_YOUR INSTRUCTIONS:_
Below are some records; return all of them exactly as they are.

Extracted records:
↓↓↓

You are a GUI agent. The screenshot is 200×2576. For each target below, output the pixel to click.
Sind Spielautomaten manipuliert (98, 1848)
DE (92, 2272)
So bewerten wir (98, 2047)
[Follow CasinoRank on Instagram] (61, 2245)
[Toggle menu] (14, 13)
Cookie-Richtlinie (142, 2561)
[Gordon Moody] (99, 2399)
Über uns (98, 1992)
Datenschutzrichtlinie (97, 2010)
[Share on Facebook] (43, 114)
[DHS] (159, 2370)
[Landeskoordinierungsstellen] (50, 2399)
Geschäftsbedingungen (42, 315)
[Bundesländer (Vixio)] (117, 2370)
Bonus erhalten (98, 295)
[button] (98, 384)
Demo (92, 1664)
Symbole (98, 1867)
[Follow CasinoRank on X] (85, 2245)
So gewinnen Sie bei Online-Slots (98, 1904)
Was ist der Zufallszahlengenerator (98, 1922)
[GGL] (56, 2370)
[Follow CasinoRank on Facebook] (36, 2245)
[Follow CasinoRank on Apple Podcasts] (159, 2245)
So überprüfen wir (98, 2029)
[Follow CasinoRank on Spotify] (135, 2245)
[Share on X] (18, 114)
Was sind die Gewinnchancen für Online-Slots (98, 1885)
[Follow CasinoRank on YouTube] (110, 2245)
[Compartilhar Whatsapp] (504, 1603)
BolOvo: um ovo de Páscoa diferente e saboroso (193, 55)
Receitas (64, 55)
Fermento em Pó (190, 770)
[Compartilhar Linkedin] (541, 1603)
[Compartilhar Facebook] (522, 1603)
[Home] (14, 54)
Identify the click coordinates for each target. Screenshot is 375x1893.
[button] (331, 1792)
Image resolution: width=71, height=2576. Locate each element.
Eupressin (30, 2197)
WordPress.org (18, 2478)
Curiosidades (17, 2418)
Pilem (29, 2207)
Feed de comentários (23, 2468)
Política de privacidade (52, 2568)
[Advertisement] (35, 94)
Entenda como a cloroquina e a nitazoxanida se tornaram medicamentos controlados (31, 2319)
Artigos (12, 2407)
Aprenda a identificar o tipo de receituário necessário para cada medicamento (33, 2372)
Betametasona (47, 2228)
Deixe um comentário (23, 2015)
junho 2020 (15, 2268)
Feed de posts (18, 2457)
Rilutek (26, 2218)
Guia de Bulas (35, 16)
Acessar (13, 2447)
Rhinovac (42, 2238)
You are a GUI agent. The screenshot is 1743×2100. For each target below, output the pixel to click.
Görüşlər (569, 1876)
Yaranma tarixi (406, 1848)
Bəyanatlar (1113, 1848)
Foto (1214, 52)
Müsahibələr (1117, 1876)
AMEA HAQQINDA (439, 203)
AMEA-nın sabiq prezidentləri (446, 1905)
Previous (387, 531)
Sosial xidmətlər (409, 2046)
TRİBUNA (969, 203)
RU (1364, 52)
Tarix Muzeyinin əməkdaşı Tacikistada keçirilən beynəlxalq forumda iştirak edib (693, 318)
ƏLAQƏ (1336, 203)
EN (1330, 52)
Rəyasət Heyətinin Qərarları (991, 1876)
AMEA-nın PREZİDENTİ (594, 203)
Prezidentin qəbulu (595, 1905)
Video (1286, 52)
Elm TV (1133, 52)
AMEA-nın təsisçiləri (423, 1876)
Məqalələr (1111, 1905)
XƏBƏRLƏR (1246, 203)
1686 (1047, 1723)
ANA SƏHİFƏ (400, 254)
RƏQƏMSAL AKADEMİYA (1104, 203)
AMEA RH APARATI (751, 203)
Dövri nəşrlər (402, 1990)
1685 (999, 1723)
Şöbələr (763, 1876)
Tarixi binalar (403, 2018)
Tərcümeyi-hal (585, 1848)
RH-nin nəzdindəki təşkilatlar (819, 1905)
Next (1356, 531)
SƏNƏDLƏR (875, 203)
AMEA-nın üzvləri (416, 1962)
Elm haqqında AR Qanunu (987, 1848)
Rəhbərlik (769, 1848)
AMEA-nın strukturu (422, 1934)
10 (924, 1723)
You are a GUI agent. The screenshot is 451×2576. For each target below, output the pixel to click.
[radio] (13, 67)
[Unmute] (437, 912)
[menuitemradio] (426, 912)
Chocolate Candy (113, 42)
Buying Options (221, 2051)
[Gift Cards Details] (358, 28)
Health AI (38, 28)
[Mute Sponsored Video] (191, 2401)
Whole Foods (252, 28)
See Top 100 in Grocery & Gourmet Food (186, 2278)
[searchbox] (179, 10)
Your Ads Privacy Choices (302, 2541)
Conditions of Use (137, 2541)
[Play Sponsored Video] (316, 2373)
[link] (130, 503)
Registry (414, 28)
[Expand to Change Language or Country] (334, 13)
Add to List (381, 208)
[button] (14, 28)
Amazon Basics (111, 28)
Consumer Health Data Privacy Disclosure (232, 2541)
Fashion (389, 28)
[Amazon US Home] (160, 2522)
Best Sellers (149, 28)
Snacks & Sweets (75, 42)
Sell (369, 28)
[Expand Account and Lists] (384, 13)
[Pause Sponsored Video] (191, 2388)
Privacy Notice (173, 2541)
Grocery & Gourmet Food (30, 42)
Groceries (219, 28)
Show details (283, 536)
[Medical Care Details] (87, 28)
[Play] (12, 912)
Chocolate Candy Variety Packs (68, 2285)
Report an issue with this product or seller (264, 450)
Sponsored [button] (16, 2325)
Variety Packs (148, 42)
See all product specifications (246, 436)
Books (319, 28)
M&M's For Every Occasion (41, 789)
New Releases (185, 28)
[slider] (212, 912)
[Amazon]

↑↑↑

_REPLY:_
You are a GUI agent. The screenshot is 200×2576. For each target below, output the pixel to click.
Sind Spielautomaten manipuliert (98, 1848)
DE (92, 2272)
So bewerten wir (98, 2047)
[Follow CasinoRank on Instagram] (61, 2245)
[Toggle menu] (14, 13)
Cookie-Richtlinie (142, 2561)
[Gordon Moody] (99, 2399)
Über uns (98, 1992)
Datenschutzrichtlinie (97, 2010)
[Share on Facebook] (43, 114)
[DHS] (159, 2370)
[Landeskoordinierungsstellen] (50, 2399)
Geschäftsbedingungen (42, 315)
[Bundesländer (Vixio)] (117, 2370)
Bonus erhalten (98, 295)
[button] (98, 384)
Demo (92, 1664)
Symbole (98, 1867)
[Follow CasinoRank on X] (85, 2245)
So gewinnen Sie bei Online-Slots (98, 1904)
Was ist der Zufallszahlengenerator (98, 1922)
[GGL] (56, 2370)
[Follow CasinoRank on Facebook] (36, 2245)
[Follow CasinoRank on Apple Podcasts] (159, 2245)
So überprüfen wir (98, 2029)
[Follow CasinoRank on Spotify] (135, 2245)
[Share on X] (18, 114)
Was sind die Gewinnchancen für Online-Slots (98, 1885)
[Follow CasinoRank on YouTube] (110, 2245)
[Compartilhar Whatsapp] (504, 1603)
BolOvo: um ovo de Páscoa diferente e saboroso (193, 55)
Receitas (64, 55)
Fermento em Pó (190, 770)
[Compartilhar Linkedin] (541, 1603)
[Compartilhar Facebook] (522, 1603)
[Home] (14, 54)
Identify the click coordinates for each target. Screenshot is 375x1893.
[button] (331, 1792)
Image resolution: width=71, height=2576. Locate each element.
Eupressin (30, 2197)
WordPress.org (18, 2478)
Curiosidades (17, 2418)
Pilem (29, 2207)
Feed de comentários (23, 2468)
Política de privacidade (52, 2568)
[Advertisement] (35, 94)
Entenda como a cloroquina e a nitazoxanida se tornaram medicamentos controlados (31, 2319)
Artigos (12, 2407)
Aprenda a identificar o tipo de receituário necessário para cada medicamento (33, 2372)
Betametasona (47, 2228)
Deixe um comentário (23, 2015)
junho 2020 (15, 2268)
Feed de posts (18, 2457)
Rilutek (26, 2218)
Guia de Bulas (35, 16)
Acessar (13, 2447)
Rhinovac (42, 2238)
You are a GUI agent. The screenshot is 1743×2100. For each target below, output the pixel to click.
Görüşlər (569, 1876)
Yaranma tarixi (406, 1848)
Bəyanatlar (1113, 1848)
Foto (1214, 52)
Müsahibələr (1117, 1876)
AMEA HAQQINDA (439, 203)
AMEA-nın sabiq prezidentləri (446, 1905)
Previous (387, 531)
Sosial xidmətlər (409, 2046)
TRİBUNA (969, 203)
RU (1364, 52)
Tarix Muzeyinin əməkdaşı Tacikistada keçirilən beynəlxalq forumda iştirak edib (693, 318)
ƏLAQƏ (1336, 203)
EN (1330, 52)
Rəyasət Heyətinin Qərarları (991, 1876)
AMEA-nın PREZİDENTİ (594, 203)
Prezidentin qəbulu (595, 1905)
Video (1286, 52)
Elm TV (1133, 52)
AMEA-nın təsisçiləri (423, 1876)
Məqalələr (1111, 1905)
XƏBƏRLƏR (1246, 203)
1686 (1047, 1723)
ANA SƏHİFƏ (400, 254)
RƏQƏMSAL AKADEMİYA (1104, 203)
AMEA RH APARATI (751, 203)
Dövri nəşrlər (402, 1990)
1685 (999, 1723)
Şöbələr (763, 1876)
Tarixi binalar (403, 2018)
Tərcümeyi-hal (585, 1848)
RH-nin nəzdindəki təşkilatlar (819, 1905)
Next (1356, 531)
SƏNƏDLƏR (875, 203)
AMEA-nın üzvləri (416, 1962)
Elm haqqında AR Qanunu (987, 1848)
Rəhbərlik (769, 1848)
AMEA-nın strukturu (422, 1934)
10 (924, 1723)
You are a GUI agent. The screenshot is 451×2576. For each target below, output the pixel to click.
[radio] (13, 67)
[Unmute] (437, 912)
[menuitemradio] (426, 912)
Chocolate Candy (113, 42)
Buying Options (221, 2051)
[Gift Cards Details] (358, 28)
Health AI (38, 28)
[Mute Sponsored Video] (191, 2401)
Whole Foods (252, 28)
See Top 100 in Grocery & Gourmet Food (186, 2278)
[searchbox] (179, 10)
Your Ads Privacy Choices (302, 2541)
Conditions of Use (137, 2541)
[Play Sponsored Video] (316, 2373)
[link] (130, 503)
Registry (414, 28)
[Expand to Change Language or Country] (334, 13)
Add to List (381, 208)
[button] (14, 28)
Amazon Basics (111, 28)
Consumer Health Data Privacy Disclosure (232, 2541)
Fashion (389, 28)
[Amazon US Home] (160, 2522)
Best Sellers (149, 28)
Snacks & Sweets (75, 42)
Sell (369, 28)
[Expand Account and Lists] (384, 13)
[Pause Sponsored Video] (191, 2388)
Privacy Notice (173, 2541)
Grocery & Gourmet Food (30, 42)
Groceries (219, 28)
Show details (283, 536)
[Medical Care Details] (87, 28)
[Play] (12, 912)
Chocolate Candy Variety Packs (68, 2285)
Report an issue with this product or seller (264, 450)
Sponsored [button] (16, 2325)
Variety Packs (148, 42)
See all product specifications (246, 436)
Books (319, 28)
M&M's For Every Occasion (41, 789)
New Releases (185, 28)
[slider] (212, 912)
[Amazon]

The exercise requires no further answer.